The well-regarded law firm of McGuireWoods LLP released an article comparing corporate responses to the Carbon Disclosure Project (CDP) to financial risk discussions/disclosures in the same companies’ 10-K reports for SEC.
[T]he Carbon Disclosure Project (CDP) in September 2008 released the results of its annual questionnaire. According to the CDP, 321, or 64%, of the S&P 500 companies responded to the questionnaire. In contrast, only 19, or 15.4%, of the 123 S&P 500 companies whose 10-Ks we reviewed provided any type of disclosure in their 10-Ks. In fact, at least one of the U.S. companies graded as a “top scorer” in the CDP’s U.S. Carbon Disclosure Leadership Index provided no climate change or GHG disclosure whatsoever in its 2008 10-K. There may be reasonable explanations for this disparity. However, the fact remains that many S&P 500 companies make extensive disclosures regarding these matters in the CDP and in many cases these companies identify climate change as posing “commercial risk,” having a likelihood of “significant impact” or as a “potential material risk.” and yet they do not reflect those risks in what is arguably their most important SEC report for the year.
Reuters echoed this in a report September 21, 2009:
“European countries do score highly [in the CDP rankings]. Of course, they are subject to a lot more regulation on greenhouse gases so they are more advanced than other places in terms of being able to report complete data,” Zoe Riddell, who produces the annual CDP report, said ahead of its release.
With all this ambiguity surrounding the reporting of GHG/climate risk information, one impact seems to be clear and easier to measure – the growth of “climate change business”:
HSBC, the big investment bank, just tallied up the revenues of listed companies operating in the “climate-change sector.” That includes companies that make low-carbon energy gear; energy-efficiency; and water and pollution management.
The upshot? The sector’s sales worldwide grew 75% last year to $530 billion, the bank reckons. That makes “climate change” a bigger business than wireless telecoms, capital markets, and aerospace and defense. The field is dominated by Germany, France, Japan and the U.S., which led the pack.
As companies look to evaluate climate change initiatives, pressure is mounting on audit functions. There appears to be a growing – and almost complete – reliance on auditing as THE tool for verifying emissions calculations, reductions, reporting and accuracy. But without established and auditable standards, what will an audit provide?

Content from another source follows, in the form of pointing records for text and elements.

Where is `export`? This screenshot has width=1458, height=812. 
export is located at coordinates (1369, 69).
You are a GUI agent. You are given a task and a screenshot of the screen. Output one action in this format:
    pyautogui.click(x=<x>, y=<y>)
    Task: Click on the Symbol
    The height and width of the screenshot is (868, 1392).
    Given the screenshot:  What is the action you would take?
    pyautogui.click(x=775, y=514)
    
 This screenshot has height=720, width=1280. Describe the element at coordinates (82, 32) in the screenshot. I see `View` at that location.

The environmental auditing industry is looking for auditing methods/tools that are sound, consistent and pragmatic. Although EPA has proposed federal greenhouse gas (GHG) reporting requirements, they are not yet final. Right now, most EHS auditing functions don’t include climate change program elements. So audits at this time tend to review the management system aspects of GHG emissions management rather than the technical. Until acceptable and credible standards exist, audits may not be able to provide the level of reliance desired.